A new report penned for the Centre for Economic Policy Research (CEPR) entitled “Stable coins don't inflate crypto markets” takes a look at the degree to which “aggregate stable coin issuance” drives the price of Bitcoin and other cryptocurrencies.
UC Berkeley professors Richard K Lyons and Ganesh Viswanath-Natraj analyzed market inflows for Tether and other stablecoins from October 2017 to the present to search for an answer.
And that answer, according to their research, is that there is zero correlation: “Our bottom line: We find no systematic evidence of stable coin issuance driving cryptocurrency prices,” said the report.
These findings are in stark contrast to a 2018 paper by John Griffin of the University of Texas and Amin Shams of Ohio State that alleged that the Tether stablecoin (USDT) was used to prop up Bitcoin’s price in 2017.
The theory quickly caught the imaginations of the industry and the mainstream press, and it was then followed up last year by an even more salacious claim: a lone whale caused the 2017 price pump, the researchers alleged. Bitcoin’s price rises just after Tether prints a big batch of USDT, the researchers reasoned, so this could be driving the price action.
But these findings did not go uncriticized. Counterarguments posited that if the price of Bitcoin rises after Tether prints coins, it means market participants are buying USDT to enter the market—or, they are fleeing to USDT for stability in times of market downturn. And this is what appears to have happened in March, when the price of Bitcoin tanked but Tether and other stablecoins saw record inflows.
It’s possible, then, that stablecoins like Tether are merely being used how they were intended by market participants. And this, in effect, is the conclusion that Lyons and Viswanath-Natraj’s research reaches.
“[S]table coin use has risen dramatically in the last two years, with estimates of total trading between Bitcoin and Tether, the largest stable coin, exceeding the volume of Bitcoin/USD in 2019,” the report stated. “That stable coin use should be growing so rapidly is consistent with their ‘raison d’etre’—to solve the store-of-value problem by pegging their value to the US dollar.”
“Using our more precise measure of Tether flow to the secondary market, we find no significant effect on prices of major non-stable crypto currencies,” the CEPR researchers said in their report.
“This result is robust to the choice of sample period—including the late 2017 period in which Bitcoin prices surged—and holds for other major stable coins as well.”
Arbitrage and stability
The new research pointed to two primary drivers of stablecoin activity: exchange arbitrage and flight from volatility.
It also explained that many traders will purchase USDT from the Tether Treasury for $1 and sell it on exchanges and other secondary markets for a buck or so more when Tether is trading above its peg.

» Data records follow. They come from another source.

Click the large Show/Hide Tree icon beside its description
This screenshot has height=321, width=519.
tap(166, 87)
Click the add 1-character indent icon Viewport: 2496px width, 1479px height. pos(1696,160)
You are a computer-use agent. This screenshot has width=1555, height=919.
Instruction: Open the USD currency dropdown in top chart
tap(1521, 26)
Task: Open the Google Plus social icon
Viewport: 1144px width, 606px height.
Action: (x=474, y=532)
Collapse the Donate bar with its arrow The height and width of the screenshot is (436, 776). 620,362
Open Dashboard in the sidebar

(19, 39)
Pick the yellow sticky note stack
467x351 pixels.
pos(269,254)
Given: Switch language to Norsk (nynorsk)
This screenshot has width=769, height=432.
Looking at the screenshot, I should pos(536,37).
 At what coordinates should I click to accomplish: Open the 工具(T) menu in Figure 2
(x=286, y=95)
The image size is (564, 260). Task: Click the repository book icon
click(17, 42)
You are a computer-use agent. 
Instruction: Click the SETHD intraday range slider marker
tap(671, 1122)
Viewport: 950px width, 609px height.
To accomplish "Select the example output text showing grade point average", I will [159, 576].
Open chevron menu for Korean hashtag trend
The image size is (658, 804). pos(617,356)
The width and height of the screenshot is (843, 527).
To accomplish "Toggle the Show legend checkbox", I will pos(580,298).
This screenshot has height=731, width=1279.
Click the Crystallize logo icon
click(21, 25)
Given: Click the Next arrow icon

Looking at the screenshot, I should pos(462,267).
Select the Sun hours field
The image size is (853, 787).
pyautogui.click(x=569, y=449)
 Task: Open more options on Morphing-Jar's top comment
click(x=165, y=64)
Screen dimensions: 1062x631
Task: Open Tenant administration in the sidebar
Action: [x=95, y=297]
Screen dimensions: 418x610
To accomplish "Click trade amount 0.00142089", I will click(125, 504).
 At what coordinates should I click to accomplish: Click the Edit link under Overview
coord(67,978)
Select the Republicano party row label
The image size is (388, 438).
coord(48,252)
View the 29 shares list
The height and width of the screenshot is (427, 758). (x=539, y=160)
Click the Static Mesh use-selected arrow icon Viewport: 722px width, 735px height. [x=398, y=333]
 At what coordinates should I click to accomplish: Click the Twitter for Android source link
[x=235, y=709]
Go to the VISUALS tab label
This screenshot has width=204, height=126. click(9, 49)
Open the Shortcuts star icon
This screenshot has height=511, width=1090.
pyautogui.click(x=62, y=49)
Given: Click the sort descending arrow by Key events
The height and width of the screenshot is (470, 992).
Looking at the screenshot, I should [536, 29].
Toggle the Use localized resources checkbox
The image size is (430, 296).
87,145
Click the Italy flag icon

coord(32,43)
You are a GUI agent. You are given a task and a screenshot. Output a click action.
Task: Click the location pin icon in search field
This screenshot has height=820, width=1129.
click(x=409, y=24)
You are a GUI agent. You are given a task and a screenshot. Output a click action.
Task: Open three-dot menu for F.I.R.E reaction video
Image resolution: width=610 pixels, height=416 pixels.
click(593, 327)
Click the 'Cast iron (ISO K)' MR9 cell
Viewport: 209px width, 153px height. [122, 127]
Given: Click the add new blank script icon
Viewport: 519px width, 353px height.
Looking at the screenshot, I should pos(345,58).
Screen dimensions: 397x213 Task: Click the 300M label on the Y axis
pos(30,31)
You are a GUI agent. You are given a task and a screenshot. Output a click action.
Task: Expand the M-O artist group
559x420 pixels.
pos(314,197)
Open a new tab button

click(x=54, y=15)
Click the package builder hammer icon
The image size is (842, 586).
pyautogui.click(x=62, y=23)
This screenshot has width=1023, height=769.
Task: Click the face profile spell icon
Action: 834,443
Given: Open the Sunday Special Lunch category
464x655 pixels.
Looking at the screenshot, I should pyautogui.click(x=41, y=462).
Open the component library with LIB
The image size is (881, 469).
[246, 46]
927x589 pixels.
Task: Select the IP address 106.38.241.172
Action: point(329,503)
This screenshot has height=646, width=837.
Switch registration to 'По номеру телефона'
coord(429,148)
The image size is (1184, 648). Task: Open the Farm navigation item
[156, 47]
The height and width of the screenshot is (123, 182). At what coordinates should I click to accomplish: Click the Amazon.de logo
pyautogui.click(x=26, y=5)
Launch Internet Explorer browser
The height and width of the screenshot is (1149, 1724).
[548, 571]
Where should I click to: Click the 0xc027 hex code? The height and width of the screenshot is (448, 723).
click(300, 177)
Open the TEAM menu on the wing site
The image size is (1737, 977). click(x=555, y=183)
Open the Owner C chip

These arbitrageurs are a big presence in this market. For example, “a 100 basis point (1 cent) increase in the dollar price of Tether results in a flow of approximately $0.3 billion to the secondary market.”
In addition to this arbitrage, traders are also simply using stablecoins like they were designed: as a vehicle for stable value in times of market volatility.
“[S]table coins consistently perform a safe-haven role in the digital economy,” said the researchers. The report described stablecoins “as a vehicle currency” for activity in the digital economy. Typically, stablecoins are most used by traders to hedge against dips in the market.
This is what is happening now, the researchers found, noting “significant premiums [on stablecoins] during the COVID-19 panic of March 2020.”
So what’s the real reason behind Tether printing billions of tokens, now as before? According to this new research, people just want “dollars”—and they’ll take them in either real or digital form.